GOP senator alleges password-hijack attempts after blasting WikiLeaks founder

Massachusetts Democrat echoes claim

Sen. Ben Sasse (R-Neb.) Saturday claimed that hackers were trying to gain access to his personal and government-issued devices through bogus password-reset notifications.

In a short flurry of Twitter messages, Sasse blamed the hacking attempts on his criticism of WikiLeaks and its founder, Julian Assange, earlier in the week.

"Heads-up...I've been critical of Assange & WikiLeaks this week. So...big surprise: Am having multiple 'password reset' attempts right now," Sasse tweeted Saturday. The probing was hitting "basically every device, every platform, personal and govt," he added in a follow-up tweet.

Sasse did not elaborate on the exact nature of the password-reset messages he said he'd seen, such as whether they were limited to a single app -- Twitter, for instance -- and how they had been sent.

Sasse was not the only federal lawmaker to make the claim about reset requests. "Getting a lot of 'password reset' requests. Must be angering the hacker/WikiLeaks crowd by calling out Trump/Russia ties," tweeted Rep. Seth Moulton (D-Mass.) Sunday.

Most attacks featuring password-reset requests rely on email. The messages purport to be from a service's support team. The links embedded in such notifications direct users to bogus sites, which harvest the credentials as they're entered. Security experts have urged users for decades to ignore the links within emails like these, and instead steer their browser directly to a service's legitimate password reset function.

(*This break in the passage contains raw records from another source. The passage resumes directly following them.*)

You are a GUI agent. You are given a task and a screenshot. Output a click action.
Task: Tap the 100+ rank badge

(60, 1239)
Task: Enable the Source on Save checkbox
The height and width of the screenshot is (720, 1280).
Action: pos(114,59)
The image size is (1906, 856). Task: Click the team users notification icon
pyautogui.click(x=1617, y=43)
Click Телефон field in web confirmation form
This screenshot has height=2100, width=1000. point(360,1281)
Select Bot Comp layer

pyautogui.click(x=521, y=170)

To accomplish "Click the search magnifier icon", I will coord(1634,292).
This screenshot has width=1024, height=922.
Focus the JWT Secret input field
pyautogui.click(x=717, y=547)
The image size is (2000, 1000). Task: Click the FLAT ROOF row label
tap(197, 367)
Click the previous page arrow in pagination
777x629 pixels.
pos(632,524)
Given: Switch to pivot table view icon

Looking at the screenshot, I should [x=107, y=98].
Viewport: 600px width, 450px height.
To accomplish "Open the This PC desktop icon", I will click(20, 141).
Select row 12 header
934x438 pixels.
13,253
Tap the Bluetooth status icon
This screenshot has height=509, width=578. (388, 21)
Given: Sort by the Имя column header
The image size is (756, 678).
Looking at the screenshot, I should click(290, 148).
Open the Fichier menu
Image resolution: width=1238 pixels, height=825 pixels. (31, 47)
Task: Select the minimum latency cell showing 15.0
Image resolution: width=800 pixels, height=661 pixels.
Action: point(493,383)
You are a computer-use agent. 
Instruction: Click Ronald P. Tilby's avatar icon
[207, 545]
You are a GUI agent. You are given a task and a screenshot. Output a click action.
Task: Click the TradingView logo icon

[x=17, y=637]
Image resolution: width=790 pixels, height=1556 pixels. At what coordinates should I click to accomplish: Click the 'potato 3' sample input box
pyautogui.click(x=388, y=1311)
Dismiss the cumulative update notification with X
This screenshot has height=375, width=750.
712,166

Confusing that advice, however, have been the seemingly endless parade of service breaches, and the ensuing large-scale forced password resets those services then demand of their users.

As Sasse noted in his weekend tweets, he was critical of Assange after the secret-spilling WikiLeaks released a trove of CIA documents that alleged the agency could hack smartphones, personal computers, routers and other digital devices worldwide.

In a Thursday statement, Sasse -- who chairs the Senate Judiciary Committee's Subcommittee on Oversight -- said, "Assange should spend the rest of his life wearing an orange jumpsuit" and called the Australian "an enemy of the American people and an ally to Vladimir Putin."

Assange in 2012 took refuge in the London embassy of Ecuador to stymie extradition to Sweden, where he was wanted for questioning on sexual assault allegations. He held a press conference Thursday during which he pledged to provide technology firms like Apple, Google and Microsoft with technical information on the software vulnerabilities the CIA supposedly used to compromise devices. The vendors could then use that information to patch the flaws.